═════ Extracted material ═════

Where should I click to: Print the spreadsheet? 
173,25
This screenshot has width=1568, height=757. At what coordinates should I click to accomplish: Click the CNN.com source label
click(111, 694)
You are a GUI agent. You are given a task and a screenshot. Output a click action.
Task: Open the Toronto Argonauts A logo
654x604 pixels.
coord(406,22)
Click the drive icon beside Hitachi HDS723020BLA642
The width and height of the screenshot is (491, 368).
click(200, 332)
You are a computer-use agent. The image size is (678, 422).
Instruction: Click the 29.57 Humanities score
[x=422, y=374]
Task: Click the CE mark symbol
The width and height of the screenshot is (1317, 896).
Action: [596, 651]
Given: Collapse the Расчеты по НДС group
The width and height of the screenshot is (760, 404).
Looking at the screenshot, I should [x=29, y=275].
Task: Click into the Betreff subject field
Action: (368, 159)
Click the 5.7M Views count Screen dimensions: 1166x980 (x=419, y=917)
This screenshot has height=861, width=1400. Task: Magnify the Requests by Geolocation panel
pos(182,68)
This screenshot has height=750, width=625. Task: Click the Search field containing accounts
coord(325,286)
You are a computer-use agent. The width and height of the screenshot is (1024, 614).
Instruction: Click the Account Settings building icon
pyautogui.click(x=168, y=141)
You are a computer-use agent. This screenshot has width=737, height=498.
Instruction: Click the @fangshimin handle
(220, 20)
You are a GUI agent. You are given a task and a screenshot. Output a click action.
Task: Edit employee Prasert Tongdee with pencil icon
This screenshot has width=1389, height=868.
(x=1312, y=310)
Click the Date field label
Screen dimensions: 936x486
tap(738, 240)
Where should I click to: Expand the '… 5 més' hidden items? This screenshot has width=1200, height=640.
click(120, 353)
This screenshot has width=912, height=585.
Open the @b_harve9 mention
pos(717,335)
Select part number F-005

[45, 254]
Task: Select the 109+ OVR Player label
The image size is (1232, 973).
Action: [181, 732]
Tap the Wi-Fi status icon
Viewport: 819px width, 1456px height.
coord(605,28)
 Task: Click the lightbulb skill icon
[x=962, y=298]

═════

* [Task to complete] Print, please, the lines from the first line of the material through the line that contains "Given: Collapse the Расчеты по НДС group", exactly as written and with nothing added.

* [Task solution]
Where should I click to: Print the spreadsheet? 
173,25
This screenshot has width=1568, height=757. At what coordinates should I click to accomplish: Click the CNN.com source label
click(111, 694)
You are a GUI agent. You are given a task and a screenshot. Output a click action.
Task: Open the Toronto Argonauts A logo
654x604 pixels.
coord(406,22)
Click the drive icon beside Hitachi HDS723020BLA642
The width and height of the screenshot is (491, 368).
click(200, 332)
You are a computer-use agent. The image size is (678, 422).
Instruction: Click the 29.57 Humanities score
[x=422, y=374]
Task: Click the CE mark symbol
The width and height of the screenshot is (1317, 896).
Action: [596, 651]
Given: Collapse the Расчеты по НДС group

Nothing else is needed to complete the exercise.